## TEXTE EXTRAIT
Son frère Artus qui, à son tour, gagne Port-Royal, vend son duché de Roannez à son beau-frère pour la somme de 400 000 livres. La Feuillade est désormais le maître d’Oiron.
Lui aussi apporte sa touche au château. Il érige une chapelle qu’il relie au moyen d’une galerie à arcades. Il redessine les jardins. Auprès de lui Charlotte s’ennuie. L’homme est trop loin d’elle. C’est un militaire, un homme de guerre dans toute l’acception du terme avec, en plus, un goût prononcé pour les bâtiments glorieux. Paris lui doit tout de même quelque chose. En 1681, le duc de La Feuillade – donnons-lui son nom : François d’Aubusson, duc de La Feuillade en succession du duché de Roannez, colonel des gardes-françaises, maréchal de France et vice-roi de Sicile (Charlotte n’a pas épousé n’importe qui !) – voulant laisser à la postérité un monument fastueux et représentatif de sa dévotion à son roi fit sculpter à ses frais une superbe statue de Louis XIV.

## ÉNONCÉ DU PROBLÈME
Indiquez, d'après le passage sur le château d'Oiron, la somme pour laquelle Artus vend son duché de Roannez à son beau-frère.

## JEU DE DONNÉES

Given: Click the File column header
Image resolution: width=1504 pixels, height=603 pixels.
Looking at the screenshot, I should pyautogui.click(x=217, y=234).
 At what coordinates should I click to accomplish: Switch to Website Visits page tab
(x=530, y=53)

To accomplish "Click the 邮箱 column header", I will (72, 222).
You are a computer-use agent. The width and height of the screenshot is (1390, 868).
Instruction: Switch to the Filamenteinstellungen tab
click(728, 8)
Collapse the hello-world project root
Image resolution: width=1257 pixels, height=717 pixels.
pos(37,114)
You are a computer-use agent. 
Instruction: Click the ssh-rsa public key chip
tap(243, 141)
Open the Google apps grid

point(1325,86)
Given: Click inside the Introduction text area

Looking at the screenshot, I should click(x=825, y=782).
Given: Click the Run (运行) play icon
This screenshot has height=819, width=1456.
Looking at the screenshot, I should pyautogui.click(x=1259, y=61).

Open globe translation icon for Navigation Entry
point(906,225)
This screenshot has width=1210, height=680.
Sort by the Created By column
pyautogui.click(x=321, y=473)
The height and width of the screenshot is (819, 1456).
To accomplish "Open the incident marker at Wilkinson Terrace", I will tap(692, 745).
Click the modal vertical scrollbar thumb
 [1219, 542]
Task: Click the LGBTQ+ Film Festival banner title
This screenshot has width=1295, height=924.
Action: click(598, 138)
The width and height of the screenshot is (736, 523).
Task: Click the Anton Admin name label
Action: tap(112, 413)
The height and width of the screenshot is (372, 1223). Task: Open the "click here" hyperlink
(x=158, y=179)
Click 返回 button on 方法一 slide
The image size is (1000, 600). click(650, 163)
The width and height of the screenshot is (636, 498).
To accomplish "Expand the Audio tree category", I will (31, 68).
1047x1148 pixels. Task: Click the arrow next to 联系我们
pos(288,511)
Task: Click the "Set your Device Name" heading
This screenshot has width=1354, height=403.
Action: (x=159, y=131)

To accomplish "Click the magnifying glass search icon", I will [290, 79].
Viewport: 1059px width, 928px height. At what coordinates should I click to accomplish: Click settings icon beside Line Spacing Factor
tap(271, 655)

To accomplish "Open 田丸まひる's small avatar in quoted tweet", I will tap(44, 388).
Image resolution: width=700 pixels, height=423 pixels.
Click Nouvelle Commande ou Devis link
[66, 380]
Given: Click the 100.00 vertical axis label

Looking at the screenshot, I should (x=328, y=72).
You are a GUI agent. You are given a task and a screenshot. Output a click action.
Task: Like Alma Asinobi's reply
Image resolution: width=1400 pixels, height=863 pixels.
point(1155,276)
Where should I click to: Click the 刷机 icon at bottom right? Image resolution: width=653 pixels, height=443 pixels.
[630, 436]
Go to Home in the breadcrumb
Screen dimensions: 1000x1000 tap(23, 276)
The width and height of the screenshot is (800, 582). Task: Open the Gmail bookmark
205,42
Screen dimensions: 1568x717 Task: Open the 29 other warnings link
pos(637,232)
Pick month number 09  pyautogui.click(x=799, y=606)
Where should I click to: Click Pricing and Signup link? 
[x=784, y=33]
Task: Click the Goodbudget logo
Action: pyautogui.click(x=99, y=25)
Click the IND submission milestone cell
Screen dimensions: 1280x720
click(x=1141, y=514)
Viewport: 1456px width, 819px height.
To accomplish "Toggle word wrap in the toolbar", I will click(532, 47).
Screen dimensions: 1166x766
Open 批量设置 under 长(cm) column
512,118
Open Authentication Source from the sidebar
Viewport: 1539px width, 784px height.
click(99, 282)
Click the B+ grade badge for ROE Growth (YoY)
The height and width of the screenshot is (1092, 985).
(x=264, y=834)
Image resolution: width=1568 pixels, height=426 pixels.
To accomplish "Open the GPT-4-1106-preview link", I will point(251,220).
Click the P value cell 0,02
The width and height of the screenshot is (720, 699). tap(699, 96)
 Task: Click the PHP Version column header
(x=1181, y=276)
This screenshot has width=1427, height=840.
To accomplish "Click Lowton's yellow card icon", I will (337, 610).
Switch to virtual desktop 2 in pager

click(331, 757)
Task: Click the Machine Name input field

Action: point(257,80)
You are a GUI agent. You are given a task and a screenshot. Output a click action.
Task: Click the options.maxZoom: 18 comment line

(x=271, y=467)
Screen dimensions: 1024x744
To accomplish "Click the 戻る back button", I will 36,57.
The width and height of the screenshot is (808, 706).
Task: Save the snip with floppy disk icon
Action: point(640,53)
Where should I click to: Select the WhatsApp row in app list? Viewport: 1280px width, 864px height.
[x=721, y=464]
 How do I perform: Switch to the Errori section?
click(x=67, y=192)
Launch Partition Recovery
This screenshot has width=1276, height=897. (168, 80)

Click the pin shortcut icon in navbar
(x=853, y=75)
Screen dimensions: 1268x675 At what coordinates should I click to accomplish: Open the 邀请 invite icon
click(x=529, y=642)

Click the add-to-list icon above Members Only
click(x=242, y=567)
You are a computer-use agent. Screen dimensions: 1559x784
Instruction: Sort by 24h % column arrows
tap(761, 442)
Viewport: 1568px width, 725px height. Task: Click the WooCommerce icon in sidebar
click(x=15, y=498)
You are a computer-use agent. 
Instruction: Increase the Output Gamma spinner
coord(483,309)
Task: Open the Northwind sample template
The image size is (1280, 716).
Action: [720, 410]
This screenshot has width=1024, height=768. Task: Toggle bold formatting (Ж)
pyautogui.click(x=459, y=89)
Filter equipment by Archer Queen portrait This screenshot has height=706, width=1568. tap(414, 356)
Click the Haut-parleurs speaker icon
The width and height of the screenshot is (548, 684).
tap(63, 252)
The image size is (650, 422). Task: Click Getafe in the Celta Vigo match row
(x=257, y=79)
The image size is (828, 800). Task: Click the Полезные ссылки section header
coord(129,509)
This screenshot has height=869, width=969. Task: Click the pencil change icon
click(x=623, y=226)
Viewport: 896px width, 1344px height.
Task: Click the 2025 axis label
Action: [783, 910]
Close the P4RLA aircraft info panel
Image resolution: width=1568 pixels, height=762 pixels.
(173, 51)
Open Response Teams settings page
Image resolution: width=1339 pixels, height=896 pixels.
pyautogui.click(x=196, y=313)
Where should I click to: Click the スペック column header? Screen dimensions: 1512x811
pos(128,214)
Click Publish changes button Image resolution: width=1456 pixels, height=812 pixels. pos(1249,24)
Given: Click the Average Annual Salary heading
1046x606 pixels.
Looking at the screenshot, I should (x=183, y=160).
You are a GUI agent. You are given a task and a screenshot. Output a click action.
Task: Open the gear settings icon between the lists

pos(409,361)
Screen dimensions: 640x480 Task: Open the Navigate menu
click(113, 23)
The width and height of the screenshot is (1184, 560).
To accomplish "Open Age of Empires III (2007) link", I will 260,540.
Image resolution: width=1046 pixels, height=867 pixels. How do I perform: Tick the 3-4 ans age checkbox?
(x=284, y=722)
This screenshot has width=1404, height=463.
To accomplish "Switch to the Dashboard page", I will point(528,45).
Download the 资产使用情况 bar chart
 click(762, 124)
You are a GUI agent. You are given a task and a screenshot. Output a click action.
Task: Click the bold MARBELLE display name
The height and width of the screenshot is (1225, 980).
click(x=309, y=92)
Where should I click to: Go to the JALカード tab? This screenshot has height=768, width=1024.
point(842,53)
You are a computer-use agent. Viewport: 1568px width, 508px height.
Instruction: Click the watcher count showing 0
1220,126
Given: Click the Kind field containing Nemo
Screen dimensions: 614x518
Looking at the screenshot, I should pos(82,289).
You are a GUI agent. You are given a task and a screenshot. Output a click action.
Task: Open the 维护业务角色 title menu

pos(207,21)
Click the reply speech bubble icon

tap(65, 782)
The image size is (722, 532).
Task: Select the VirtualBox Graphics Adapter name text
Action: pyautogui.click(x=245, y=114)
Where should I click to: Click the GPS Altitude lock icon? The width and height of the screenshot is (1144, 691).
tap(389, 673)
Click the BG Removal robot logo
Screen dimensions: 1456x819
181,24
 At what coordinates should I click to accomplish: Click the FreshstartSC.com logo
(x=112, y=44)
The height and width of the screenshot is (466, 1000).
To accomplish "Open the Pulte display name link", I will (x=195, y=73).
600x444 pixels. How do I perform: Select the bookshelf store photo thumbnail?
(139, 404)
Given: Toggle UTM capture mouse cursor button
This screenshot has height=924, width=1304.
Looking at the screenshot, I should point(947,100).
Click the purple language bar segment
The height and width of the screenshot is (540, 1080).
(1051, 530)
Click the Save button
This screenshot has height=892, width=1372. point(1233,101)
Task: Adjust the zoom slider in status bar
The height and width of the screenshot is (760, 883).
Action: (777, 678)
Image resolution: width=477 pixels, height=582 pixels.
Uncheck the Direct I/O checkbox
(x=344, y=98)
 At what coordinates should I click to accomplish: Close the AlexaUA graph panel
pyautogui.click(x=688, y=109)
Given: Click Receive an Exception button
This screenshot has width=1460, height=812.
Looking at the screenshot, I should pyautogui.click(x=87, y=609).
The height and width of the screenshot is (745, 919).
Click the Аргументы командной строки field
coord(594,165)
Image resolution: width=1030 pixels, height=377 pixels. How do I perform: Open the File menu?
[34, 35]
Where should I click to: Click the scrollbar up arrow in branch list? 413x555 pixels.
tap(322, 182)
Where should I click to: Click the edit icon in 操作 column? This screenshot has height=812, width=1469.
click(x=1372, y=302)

## RÉPONSE ATTENDUE
Artus vend son duché de Roannez pour la somme de 400 000 livres.